**WHAT YOU WILL DO**
Rewrite only the rows starting at the line that contains "The width and height of the screenshot is (1830, 948)." and ending at the line that contains "Image resolution: width=1217", with "particular element" changed to "specific element" and nothing else altered.

**Collected data**
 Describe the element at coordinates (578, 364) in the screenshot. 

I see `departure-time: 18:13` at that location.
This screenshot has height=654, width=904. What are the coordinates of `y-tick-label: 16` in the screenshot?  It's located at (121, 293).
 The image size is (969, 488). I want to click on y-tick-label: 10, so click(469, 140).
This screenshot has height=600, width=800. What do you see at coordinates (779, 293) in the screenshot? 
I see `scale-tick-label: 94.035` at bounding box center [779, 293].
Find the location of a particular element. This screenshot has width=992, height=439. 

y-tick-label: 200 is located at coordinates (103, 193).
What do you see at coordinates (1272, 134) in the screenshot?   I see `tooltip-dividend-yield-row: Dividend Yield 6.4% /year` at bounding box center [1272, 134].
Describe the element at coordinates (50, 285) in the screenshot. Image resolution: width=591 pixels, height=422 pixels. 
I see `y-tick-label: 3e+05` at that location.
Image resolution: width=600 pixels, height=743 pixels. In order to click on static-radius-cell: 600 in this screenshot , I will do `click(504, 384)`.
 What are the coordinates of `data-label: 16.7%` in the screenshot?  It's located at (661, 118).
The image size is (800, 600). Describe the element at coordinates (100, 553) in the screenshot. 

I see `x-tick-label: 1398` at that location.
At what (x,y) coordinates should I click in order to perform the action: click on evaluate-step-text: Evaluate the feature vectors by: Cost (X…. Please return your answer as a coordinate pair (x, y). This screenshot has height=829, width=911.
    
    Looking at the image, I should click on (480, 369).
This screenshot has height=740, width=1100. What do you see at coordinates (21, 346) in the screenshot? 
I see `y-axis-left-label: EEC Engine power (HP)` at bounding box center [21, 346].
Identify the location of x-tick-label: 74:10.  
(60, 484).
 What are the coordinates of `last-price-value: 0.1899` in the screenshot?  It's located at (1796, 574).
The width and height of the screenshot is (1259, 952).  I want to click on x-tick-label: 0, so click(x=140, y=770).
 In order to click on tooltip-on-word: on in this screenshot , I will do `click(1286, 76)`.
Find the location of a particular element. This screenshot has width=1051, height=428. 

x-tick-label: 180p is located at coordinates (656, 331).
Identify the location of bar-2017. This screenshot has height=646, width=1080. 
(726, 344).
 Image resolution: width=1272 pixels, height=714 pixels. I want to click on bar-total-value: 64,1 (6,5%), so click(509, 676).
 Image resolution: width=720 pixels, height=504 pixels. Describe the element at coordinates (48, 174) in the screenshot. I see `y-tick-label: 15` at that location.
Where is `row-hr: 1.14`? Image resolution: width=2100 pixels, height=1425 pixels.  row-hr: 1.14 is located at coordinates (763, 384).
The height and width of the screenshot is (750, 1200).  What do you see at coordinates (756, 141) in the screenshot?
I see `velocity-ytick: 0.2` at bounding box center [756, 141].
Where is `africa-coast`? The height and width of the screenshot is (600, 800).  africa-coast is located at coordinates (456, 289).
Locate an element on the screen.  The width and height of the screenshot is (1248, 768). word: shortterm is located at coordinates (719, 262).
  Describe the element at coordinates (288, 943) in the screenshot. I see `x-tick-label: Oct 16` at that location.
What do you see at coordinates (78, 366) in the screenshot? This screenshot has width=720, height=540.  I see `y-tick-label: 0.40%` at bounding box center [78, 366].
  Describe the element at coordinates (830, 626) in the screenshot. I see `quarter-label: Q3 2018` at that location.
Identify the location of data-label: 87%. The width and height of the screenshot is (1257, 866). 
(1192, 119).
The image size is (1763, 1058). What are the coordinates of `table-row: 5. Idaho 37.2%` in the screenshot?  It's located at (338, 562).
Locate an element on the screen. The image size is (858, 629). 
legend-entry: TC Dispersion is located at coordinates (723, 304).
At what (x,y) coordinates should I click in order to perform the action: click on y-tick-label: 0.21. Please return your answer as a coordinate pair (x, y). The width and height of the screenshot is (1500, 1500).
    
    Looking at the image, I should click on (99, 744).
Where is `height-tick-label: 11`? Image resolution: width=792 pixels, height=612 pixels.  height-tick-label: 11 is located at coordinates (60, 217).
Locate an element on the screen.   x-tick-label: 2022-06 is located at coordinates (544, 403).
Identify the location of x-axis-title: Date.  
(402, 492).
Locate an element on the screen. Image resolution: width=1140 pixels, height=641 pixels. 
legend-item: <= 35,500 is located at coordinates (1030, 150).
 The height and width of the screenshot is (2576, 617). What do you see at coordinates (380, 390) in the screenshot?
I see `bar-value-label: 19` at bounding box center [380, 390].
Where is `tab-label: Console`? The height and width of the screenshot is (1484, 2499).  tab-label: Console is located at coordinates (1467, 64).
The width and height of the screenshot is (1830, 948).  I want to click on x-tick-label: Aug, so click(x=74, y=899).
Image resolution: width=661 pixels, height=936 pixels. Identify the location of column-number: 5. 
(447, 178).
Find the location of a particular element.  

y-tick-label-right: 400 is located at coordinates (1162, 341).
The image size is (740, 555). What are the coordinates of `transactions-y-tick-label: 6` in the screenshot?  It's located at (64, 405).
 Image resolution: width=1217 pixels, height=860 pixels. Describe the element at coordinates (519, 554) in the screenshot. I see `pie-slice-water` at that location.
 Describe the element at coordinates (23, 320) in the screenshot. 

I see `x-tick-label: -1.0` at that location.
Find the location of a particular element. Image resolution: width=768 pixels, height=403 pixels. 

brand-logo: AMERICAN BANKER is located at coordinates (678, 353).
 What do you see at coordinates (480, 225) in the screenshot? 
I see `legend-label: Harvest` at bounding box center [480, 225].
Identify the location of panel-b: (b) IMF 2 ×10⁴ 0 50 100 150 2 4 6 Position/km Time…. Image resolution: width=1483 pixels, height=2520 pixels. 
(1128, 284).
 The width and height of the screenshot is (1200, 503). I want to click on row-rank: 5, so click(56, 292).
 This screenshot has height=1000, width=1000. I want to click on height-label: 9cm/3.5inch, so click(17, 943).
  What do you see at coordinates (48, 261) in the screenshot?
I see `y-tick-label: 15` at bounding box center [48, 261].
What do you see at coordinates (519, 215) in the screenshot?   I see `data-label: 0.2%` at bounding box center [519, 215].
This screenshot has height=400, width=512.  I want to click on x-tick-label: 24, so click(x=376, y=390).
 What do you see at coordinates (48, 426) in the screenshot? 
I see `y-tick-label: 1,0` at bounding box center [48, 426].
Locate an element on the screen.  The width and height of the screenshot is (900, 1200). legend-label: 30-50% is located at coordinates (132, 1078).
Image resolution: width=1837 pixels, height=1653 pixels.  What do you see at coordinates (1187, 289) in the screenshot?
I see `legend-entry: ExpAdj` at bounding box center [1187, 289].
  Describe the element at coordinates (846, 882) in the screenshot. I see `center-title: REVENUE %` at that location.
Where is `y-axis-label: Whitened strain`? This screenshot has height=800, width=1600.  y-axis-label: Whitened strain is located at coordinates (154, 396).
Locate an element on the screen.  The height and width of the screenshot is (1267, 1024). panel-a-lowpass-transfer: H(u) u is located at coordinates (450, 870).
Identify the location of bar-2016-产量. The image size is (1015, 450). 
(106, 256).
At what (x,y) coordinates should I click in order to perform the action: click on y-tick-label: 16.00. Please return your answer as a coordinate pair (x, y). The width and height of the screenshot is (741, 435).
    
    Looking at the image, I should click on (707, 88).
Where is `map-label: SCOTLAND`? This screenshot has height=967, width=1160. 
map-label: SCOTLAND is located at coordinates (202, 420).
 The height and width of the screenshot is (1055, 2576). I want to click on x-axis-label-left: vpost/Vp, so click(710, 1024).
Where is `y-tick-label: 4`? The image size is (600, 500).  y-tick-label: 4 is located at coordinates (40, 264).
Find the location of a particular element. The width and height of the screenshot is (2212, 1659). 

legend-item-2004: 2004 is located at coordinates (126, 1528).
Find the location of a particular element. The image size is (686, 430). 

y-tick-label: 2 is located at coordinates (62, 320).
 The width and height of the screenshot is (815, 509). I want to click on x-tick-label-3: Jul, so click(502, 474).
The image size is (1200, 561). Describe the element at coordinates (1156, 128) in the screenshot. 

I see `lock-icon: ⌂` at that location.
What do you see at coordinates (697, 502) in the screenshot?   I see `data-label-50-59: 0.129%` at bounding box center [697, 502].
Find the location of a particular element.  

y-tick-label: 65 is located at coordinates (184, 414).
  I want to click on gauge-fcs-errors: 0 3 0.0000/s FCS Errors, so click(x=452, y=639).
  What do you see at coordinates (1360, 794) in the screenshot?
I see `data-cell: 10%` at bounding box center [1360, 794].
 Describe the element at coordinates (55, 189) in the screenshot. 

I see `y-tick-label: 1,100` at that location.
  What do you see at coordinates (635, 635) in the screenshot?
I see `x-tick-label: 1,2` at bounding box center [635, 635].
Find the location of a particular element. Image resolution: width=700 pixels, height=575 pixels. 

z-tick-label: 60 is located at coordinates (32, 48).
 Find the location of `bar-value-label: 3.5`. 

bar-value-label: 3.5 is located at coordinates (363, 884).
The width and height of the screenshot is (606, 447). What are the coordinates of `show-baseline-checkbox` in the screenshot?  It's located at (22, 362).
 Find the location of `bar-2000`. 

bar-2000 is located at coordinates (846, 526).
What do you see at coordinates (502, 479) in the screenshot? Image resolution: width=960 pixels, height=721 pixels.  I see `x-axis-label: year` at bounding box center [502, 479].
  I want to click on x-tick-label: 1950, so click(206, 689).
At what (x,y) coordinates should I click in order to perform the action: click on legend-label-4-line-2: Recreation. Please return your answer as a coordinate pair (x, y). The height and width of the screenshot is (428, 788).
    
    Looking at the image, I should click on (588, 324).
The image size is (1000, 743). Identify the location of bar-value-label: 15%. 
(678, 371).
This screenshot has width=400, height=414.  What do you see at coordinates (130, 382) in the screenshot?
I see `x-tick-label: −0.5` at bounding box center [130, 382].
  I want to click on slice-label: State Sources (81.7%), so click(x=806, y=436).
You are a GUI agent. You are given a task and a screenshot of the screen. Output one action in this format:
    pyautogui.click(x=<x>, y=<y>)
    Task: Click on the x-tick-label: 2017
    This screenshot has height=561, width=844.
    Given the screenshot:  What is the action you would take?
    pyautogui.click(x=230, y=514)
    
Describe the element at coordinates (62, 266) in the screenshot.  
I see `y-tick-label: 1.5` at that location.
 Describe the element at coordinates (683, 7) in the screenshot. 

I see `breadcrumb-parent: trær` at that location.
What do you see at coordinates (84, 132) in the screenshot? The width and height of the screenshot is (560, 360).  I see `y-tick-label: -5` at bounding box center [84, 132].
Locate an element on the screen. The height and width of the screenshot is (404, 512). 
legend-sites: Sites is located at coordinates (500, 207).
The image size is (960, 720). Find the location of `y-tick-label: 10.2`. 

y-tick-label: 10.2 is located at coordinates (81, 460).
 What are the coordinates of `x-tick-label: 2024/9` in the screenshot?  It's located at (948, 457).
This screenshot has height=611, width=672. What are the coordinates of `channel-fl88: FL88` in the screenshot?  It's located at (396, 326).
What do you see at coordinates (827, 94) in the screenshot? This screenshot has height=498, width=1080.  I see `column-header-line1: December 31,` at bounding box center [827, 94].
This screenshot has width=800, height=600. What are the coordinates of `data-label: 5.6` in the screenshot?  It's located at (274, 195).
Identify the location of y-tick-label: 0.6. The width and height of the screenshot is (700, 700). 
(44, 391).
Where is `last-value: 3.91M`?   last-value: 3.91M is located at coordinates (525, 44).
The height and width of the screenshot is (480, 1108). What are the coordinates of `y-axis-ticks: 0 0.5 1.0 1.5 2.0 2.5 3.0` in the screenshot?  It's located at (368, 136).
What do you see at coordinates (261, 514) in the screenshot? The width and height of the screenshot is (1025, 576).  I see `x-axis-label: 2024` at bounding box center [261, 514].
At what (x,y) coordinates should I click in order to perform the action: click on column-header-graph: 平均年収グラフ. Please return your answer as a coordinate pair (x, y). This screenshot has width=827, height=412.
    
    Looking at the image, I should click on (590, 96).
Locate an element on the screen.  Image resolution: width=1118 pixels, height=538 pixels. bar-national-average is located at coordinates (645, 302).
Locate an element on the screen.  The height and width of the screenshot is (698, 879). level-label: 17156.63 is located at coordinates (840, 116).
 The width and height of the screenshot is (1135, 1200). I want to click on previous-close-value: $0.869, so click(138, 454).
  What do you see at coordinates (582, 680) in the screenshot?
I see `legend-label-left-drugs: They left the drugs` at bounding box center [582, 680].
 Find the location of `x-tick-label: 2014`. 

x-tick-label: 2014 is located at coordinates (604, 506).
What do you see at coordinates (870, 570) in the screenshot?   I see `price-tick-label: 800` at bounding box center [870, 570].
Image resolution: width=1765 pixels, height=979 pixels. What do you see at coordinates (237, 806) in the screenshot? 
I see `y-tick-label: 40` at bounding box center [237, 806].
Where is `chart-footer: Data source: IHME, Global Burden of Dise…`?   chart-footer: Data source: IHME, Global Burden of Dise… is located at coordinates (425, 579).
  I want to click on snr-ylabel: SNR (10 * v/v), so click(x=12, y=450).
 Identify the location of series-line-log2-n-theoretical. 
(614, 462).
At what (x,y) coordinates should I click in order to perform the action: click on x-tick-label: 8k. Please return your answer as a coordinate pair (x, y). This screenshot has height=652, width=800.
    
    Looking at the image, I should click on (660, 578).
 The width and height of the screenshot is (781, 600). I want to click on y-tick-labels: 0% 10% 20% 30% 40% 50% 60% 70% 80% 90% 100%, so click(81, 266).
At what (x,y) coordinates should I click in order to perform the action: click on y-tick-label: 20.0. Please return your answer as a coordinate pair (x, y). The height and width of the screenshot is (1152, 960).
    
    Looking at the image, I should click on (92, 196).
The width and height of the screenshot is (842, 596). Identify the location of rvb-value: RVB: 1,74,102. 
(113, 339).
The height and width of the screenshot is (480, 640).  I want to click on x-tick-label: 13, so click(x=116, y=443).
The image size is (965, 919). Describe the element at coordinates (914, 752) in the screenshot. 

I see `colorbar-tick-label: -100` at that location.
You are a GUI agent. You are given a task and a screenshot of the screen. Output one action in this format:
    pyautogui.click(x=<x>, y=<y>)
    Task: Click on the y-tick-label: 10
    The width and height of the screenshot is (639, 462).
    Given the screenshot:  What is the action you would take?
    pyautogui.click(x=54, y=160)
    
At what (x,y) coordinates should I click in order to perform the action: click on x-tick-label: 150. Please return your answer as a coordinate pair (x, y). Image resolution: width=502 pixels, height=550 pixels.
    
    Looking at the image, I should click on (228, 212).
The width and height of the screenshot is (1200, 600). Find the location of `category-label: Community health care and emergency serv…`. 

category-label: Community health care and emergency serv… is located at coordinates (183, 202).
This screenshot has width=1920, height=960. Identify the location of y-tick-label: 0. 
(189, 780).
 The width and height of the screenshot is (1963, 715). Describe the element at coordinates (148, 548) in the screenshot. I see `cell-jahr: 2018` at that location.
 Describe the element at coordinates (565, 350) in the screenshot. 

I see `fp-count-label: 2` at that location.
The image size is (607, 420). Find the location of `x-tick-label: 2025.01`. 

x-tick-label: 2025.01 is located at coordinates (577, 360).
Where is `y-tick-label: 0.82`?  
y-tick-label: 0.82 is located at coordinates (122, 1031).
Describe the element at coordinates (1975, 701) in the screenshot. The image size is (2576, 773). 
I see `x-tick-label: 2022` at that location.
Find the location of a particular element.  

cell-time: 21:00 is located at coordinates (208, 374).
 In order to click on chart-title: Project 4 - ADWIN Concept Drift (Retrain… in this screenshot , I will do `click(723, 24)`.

**EXERCISE SOLUTION**
The width and height of the screenshot is (1830, 948).  I want to click on x-tick-label: Aug, so click(x=74, y=899).
Image resolution: width=661 pixels, height=936 pixels. Identify the location of column-number: 5. 
(447, 178).
Find the location of a specific element.  

y-tick-label-right: 400 is located at coordinates (1162, 341).
The image size is (740, 555). What are the coordinates of `transactions-y-tick-label: 6` in the screenshot?  It's located at (64, 405).
 Image resolution: width=1217 pixels, height=860 pixels. Describe the element at coordinates (519, 554) in the screenshot. I see `pie-slice-water` at that location.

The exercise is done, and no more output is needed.